◆ **TASK DETAILS**: Show all lines from the data that include the word "Bumper".

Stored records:
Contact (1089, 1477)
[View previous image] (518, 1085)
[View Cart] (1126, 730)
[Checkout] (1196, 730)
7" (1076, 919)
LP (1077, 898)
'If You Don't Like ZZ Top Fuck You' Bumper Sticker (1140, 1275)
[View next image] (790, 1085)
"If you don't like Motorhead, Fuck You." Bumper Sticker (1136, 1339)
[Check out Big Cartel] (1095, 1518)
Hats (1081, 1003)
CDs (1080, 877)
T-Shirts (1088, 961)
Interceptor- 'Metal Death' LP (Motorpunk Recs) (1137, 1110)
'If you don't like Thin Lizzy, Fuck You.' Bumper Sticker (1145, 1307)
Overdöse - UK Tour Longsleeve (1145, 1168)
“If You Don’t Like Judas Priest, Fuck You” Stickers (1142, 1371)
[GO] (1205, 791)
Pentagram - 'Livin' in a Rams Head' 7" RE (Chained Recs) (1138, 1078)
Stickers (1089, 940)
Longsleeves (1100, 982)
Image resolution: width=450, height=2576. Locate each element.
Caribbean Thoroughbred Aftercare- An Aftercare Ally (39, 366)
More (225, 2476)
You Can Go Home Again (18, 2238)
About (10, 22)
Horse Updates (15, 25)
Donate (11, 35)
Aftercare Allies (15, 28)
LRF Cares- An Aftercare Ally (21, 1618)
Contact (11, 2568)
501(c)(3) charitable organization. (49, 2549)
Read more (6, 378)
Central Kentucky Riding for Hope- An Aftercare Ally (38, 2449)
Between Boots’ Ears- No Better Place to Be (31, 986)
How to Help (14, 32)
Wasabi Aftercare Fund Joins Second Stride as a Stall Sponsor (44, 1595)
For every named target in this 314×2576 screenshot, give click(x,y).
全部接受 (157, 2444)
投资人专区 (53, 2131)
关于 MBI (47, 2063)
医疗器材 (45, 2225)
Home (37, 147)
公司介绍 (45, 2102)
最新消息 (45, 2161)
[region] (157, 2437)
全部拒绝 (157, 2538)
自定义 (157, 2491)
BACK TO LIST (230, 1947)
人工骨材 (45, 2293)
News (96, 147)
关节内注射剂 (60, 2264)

◆ **RESULT FOR THIS EXERCISE**:
'If You Don't Like ZZ Top Fuck You' Bumper Sticker (1140, 1275)
"If you don't like Motorhead, Fuck You." Bumper Sticker (1136, 1339)
'If you don't like Thin Lizzy, Fuck You.' Bumper Sticker (1145, 1307)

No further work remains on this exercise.